How to Start Making Change Everything Seems Overwhelming
Today’s post is a special blog entry from content contributor Gabbie G. We are excited to offer her a safe space to share her recent experiences with a depressive episode, addiction and therapy. We not only love, but admire the strength she displays in her vulnerability. We hope that you can learn something about yourself/others through her experiences.
For the past month or so, I have been in a deep depressive episode. I have been going about my day-to-day life struggling to get out of bed, getting up and immediately counting down the minutes until I can return to my safe place; I cover myself in my weighted blanket and abandon all of my responsibilities. Then, the next day comes and there I am with the same struggle again and again which resulted in me coping with these struggles through the age-old medication, alcohol.
Drinking only intensified the feelings, making me hate myself even more. It (my addiction), brought me face to face with the same old mistakes. I was and am still trapped in this cycle. But I want to change, I want to be better. I want to be a person that I am proud of; and that was all nice to say and wish for but I realized that now is the time for action, no matter how difficult it might be. With a swift kick in the ass by my therapist and a much needed reality check, I’ve been encouraged to make a plan about how I am going to change and the steps I will take to ensure that change is possible.
The Plan of Action:
Step 1: Stop drinking. Such a daunting task for a person who seems to think they can willpower it away. Except, it’s difficult. It’s hard when you grew up in a life where alcohol was deemed such a norm; not drinking resulted in questions and judgement. I could go to an AA meeting but that at the age of 21 is a task that I find more daunting than simply stopping the cycle of alcohol abuse I am currently in (not to imply that that would be any easier).
With that being said, I have purchased a book: The Alcohol Experiment by Annie Grace. It is a 30-day challenge of going alcohol-free and helping me take control of changing my habits. It is filled with daily prompts to reflect on my alcohol consumption and the ways it affects me. I am going to do this challenge the entire month of February and actively write daily reflecting on my struggles and how to overcome this terrible habit I have begun.
Step 2: I have put on weight, 20 pounds to be exact. I lost 30 pounds last year due to diet and exercise and felt amazing, on top of the world. That’s an exaggeration...I felt good and happy I did it but I wanted to lose more and now I’ve put on more weight. I feel like a failure, it's caused me to self-medicate(see above), and I am nowhere close to any of my goals. So, I am going to start tracking my food consumption again. I am currently using the app Noom, to help with this. I am also considering seeing a dietician to hopefully find a solution, or a lifestyle choice that will be sustainable and help me lose and keep off weight.

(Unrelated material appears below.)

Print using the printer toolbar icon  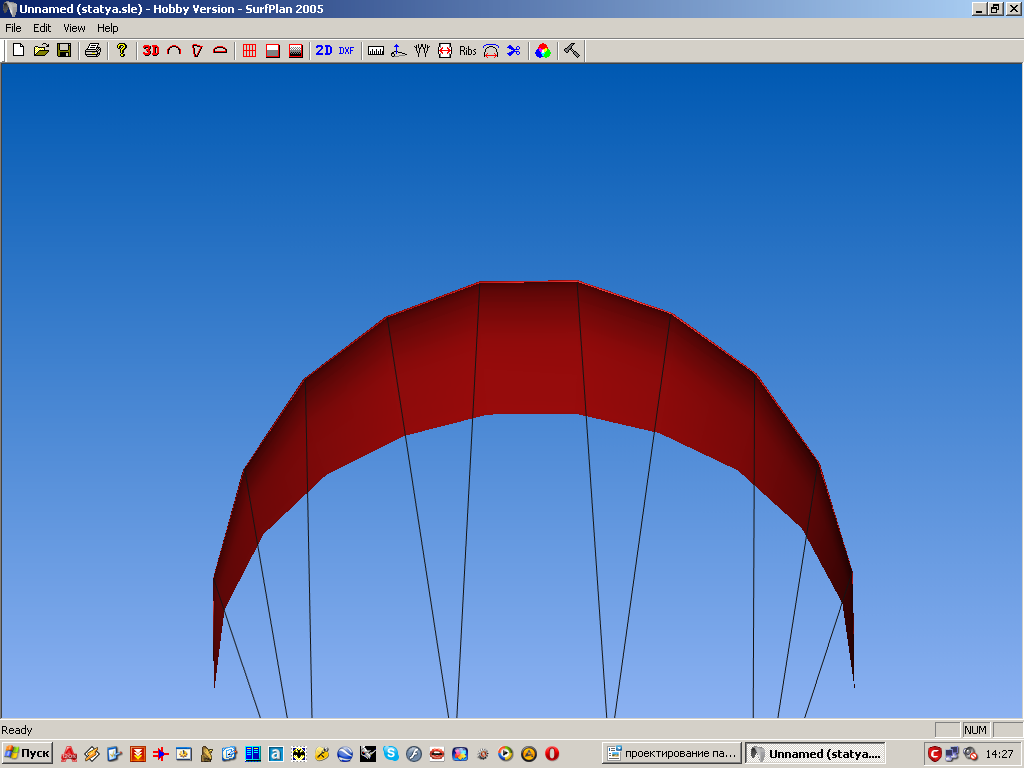93,50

Step 3: Focus on myself: I am a person who seeks validation from others, especially from men. It’s led me to do things that make me feel ashamed of myself and it's made me realize that I want better for myself because I deserve it. I am attempting to come up with a new hobby that will help me focus on myself. Maybe writing in a daily journal; maybe I’ll recommit to exercise like I did last year, or maybe it's reconnecting with my family and friends that I feel I have left neglected in my ill-attempted journey for self-improvement and happiness.
I am ultimately writing this not just to show you how difficult it is to change, but how to go about it in a hopefully productive manner. But, I am also doing this for personal accountability. I have learned through the stern words of my therapist, I am more accountable to others than I am to myself. I am also writing this to prove that it is not necessary for change to be an all-or-nothing process. I can and am going to do the little steps, one-at-a-time (or in my case simultaneously). I am also focusing on not getting let down if I slip-up, it’s a journey and I am just at the beginning.